El PSOE de Melilla sale en defensa de los trabajadores de La Purísima y exige una respuesta inmediata por parte del Gobierno de la Ciudad.
Sabrina Moh, secretaria general de los socialistas melillenses, acompañada por los diputados Rafael Robles, Francisca Maeso y Riduan Moh, ha escuchado de primera mano las denuncias del personal del centro de menores, que lleva semanas alertando sobre su precaria situación laboral y el deterioro del servicio.
“La situación es insostenible”, aseguran desde el PSOE. Jornadas abusivas, amenazas, impagos y el incumplimiento del IV Convenio Colectivo son algunas de las irregularidades que los trabajadores, pertenecientes a la empresa pública Tragsatec, vienen denunciando. “Todo esto en un servicio que debería estar directamente controlado por la Ciudad Autónoma, responsable última de la atención a los menores tutelados”, apuntan.
Los socialistas no han ocultado su malestar por lo que consideran una actitud de abandono por parte del Gobierno local. “No es de recibo que, en lugar de escuchar y solucionar, se desprestigie a quienes sostienen a diario un servicio tan delicado como este”, ha censurado el grupo parlamentario. Recuerdan además que ya ha habido declaraciones institucionales desacreditando la labor de estos profesionales, lo que califican como “un insulto inaceptable”.
Desde el PSOE insisten en que la falta de diálogo de la Consejería de Políticas Sociales y Salud Pública ha agravado el conflicto. “Los sindicatos lo han dicho claro: no hay voluntad de resolver. Y eso está alimentando la tensión”, explican.

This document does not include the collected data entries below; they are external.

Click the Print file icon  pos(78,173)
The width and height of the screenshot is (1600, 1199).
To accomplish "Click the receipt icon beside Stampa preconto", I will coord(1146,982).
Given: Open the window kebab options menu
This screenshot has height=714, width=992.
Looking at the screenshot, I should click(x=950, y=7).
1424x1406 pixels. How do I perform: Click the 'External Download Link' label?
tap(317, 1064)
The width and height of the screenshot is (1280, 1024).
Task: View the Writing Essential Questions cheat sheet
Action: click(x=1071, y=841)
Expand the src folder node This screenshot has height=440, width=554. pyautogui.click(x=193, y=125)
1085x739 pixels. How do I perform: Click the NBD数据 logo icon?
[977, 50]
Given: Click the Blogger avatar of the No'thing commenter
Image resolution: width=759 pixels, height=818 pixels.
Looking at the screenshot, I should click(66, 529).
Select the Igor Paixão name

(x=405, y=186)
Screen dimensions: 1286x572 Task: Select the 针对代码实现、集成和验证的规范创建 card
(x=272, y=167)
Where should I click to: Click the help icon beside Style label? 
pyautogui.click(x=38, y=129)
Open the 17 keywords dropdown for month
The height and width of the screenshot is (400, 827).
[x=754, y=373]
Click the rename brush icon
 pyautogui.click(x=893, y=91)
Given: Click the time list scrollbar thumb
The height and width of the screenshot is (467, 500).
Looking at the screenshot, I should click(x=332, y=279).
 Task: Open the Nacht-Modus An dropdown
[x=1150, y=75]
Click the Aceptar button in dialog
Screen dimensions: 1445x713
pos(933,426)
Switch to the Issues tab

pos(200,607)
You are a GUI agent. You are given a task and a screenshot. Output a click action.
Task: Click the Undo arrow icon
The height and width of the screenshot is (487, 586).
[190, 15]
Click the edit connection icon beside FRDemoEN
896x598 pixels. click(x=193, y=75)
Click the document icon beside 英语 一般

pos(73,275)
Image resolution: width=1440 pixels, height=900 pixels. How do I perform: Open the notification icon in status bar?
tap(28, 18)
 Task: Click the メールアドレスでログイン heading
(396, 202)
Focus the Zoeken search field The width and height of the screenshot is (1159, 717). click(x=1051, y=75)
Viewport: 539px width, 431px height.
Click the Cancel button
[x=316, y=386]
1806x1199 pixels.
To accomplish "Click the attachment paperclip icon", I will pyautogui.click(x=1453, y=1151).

Una gestión pública, sin intermediarios
El PSOE defiende que la mejor solución pasa por una gestión directa del centro, sin intermediarios que pongan el beneficio por delante de la calidad del servicio. Además, apoyan las reivindicaciones del personal: condiciones laborales dignas, respeto a su convenio y recursos suficientes para atender adecuadamente a los menores.
“La prioridad deben ser siempre los niños y niñas del centro, y también quienes cuidan de ellos”, señala el partido. Por eso, exigen al Ejecutivo melillense que se siente a negociar, que abandone la estrategia del silencio y que respete tanto los derechos laborales como el trabajo que se realiza en La Purísima.
Para convertir este apoyo en acción política, el PSOE se compromete a llevar las demandas de los trabajadores a las comisiones y plenos de la Asamblea. “Vamos a seguir exigiendo lo que es justo: dignidad para los profesionales y un servicio de calidad para los menores más vulnerables de nuestra ciudad”, concluyen.